Levenshtein

class py_stringmatching.similarity_measure.levenshtein.Levenshtein[source]

Computes Levenshtein measure (also known as edit distance).

Levenshtein distance computes the minimum cost of transforming one string into the other. Transforming a string is carried out using a sequence of the following operators: delete a character, insert a character, and substitute one character for another.

get_raw_score(string1, string2)[source]

Computes the raw Levenshtein distance between two strings.

Parameters:string1,string2 (str) – Input strings.
Returns:Levenshtein distance (int).
Raises:TypeError – If the inputs are not strings.

Examples

>>> lev = Levenshtein()
>>> lev.get_raw_score('a', '')
1
>>> lev.get_raw_score('example', 'samples')
3
>>> lev.get_raw_score('levenshtein', 'frankenstein')
6
get_sim_score(string1, string2)[source]

Computes the normalized Levenshtein similarity score between two strings.

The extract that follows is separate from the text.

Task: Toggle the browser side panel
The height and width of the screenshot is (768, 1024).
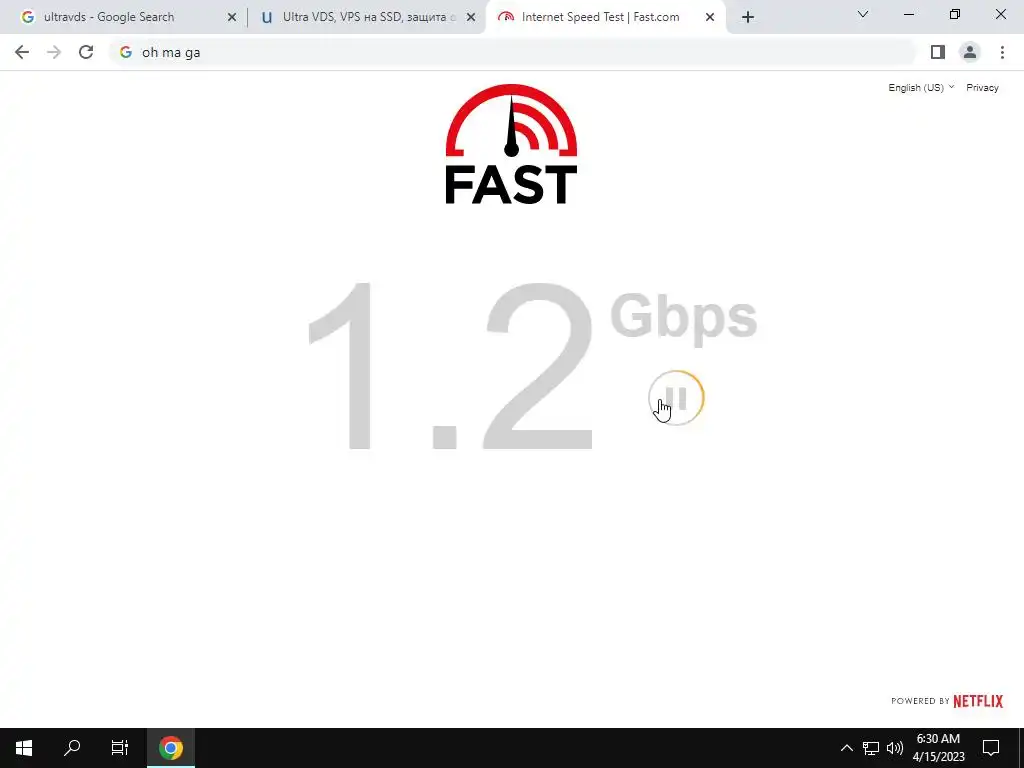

Parameters:string1,string2 (str) – Input strings.
Returns:Normalized Levenshtein similarity (float).
Raises:TypeError – If the inputs are not strings.

Examples

>>> lev = Levenshtein()
>>> lev.get_sim_score('a', '')
0.0
>>> lev.get_sim_score('example', 'samples')
0.5714285714285714
>>> lev.get_sim_score('levenshtein', 'frankenstein')
0.5